### REQUIREMENTS
Rewrite the records below, replacing "tab" with "section" and leaving everything else unchanged.
━━━━━━━━━━━━━━━━
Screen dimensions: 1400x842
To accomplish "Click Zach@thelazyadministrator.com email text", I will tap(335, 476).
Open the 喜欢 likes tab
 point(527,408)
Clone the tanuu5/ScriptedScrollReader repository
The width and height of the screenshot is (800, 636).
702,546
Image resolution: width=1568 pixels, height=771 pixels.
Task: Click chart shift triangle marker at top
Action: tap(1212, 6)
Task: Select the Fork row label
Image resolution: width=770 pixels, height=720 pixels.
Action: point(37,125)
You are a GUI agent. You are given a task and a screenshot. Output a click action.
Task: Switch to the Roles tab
━━━━━━━━━━━━━━━━
### EXERCISE SOLUTION
Screen dimensions: 1400x842
To accomplish "Click Zach@thelazyadministrator.com email text", I will tap(335, 476).
Open the 喜欢 likes section
 point(527,408)
Clone the tanuu5/ScriptedScrollReader repository
The width and height of the screenshot is (800, 636).
702,546
Image resolution: width=1568 pixels, height=771 pixels.
Task: Click chart shift triangle marker at top
Action: tap(1212, 6)
Task: Select the Fork row label
Image resolution: width=770 pixels, height=720 pixels.
Action: point(37,125)
You are a GUI agent. You are given a task and a screenshot. Output a click action.
Task: Switch to the Roles section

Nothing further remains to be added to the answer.